Material provided section start

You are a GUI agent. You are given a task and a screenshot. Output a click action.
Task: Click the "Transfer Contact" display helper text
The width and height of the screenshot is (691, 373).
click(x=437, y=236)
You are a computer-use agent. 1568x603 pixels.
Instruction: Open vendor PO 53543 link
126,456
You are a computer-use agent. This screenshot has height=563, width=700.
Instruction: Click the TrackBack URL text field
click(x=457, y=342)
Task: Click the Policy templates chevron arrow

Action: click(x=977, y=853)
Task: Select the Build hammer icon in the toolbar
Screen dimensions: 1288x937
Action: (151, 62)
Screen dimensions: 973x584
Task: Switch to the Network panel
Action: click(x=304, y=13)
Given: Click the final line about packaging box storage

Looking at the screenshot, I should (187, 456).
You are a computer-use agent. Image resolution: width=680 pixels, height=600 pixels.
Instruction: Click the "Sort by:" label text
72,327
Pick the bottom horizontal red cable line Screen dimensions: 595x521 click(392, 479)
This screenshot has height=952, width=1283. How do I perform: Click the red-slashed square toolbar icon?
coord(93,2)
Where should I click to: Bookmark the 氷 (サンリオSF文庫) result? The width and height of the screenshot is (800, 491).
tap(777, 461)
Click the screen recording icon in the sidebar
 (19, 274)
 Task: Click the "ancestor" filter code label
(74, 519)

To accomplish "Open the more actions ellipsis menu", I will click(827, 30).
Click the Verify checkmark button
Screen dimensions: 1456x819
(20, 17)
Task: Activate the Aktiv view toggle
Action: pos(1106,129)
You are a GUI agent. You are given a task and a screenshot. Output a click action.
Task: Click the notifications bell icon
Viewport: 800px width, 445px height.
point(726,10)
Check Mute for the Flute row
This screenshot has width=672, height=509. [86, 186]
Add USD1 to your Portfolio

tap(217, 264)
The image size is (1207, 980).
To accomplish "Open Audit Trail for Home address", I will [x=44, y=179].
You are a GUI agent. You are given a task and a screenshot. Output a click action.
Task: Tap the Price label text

Material provided section end

■ Exercise prompt: All of the data shown above should be printed exactly as given.

■ Result:
You are a GUI agent. You are given a task and a screenshot. Output a click action.
Task: Click the "Transfer Contact" display helper text
The width and height of the screenshot is (691, 373).
click(x=437, y=236)
You are a computer-use agent. 1568x603 pixels.
Instruction: Open vendor PO 53543 link
126,456
You are a computer-use agent. This screenshot has height=563, width=700.
Instruction: Click the TrackBack URL text field
click(x=457, y=342)
Task: Click the Policy templates chevron arrow

Action: click(x=977, y=853)
Task: Select the Build hammer icon in the toolbar
Screen dimensions: 1288x937
Action: (151, 62)
Screen dimensions: 973x584
Task: Switch to the Network panel
Action: click(x=304, y=13)
Given: Click the final line about packaging box storage

Looking at the screenshot, I should (187, 456).
You are a computer-use agent. Image resolution: width=680 pixels, height=600 pixels.
Instruction: Click the "Sort by:" label text
72,327
Pick the bottom horizontal red cable line Screen dimensions: 595x521 click(392, 479)
This screenshot has height=952, width=1283. How do I perform: Click the red-slashed square toolbar icon?
coord(93,2)
Where should I click to: Bookmark the 氷 (サンリオSF文庫) result? The width and height of the screenshot is (800, 491).
tap(777, 461)
Click the screen recording icon in the sidebar
 (19, 274)
 Task: Click the "ancestor" filter code label
(74, 519)

To accomplish "Open the more actions ellipsis menu", I will click(827, 30).
Click the Verify checkmark button
Screen dimensions: 1456x819
(20, 17)
Task: Activate the Aktiv view toggle
Action: pos(1106,129)
You are a GUI agent. You are given a task and a screenshot. Output a click action.
Task: Click the notifications bell icon
Viewport: 800px width, 445px height.
point(726,10)
Check Mute for the Flute row
This screenshot has width=672, height=509. [86, 186]
Add USD1 to your Portfolio

tap(217, 264)
The image size is (1207, 980).
To accomplish "Open Audit Trail for Home address", I will [x=44, y=179].
You are a GUI agent. You are given a task and a screenshot. Output a click action.
Task: Tap the Price label text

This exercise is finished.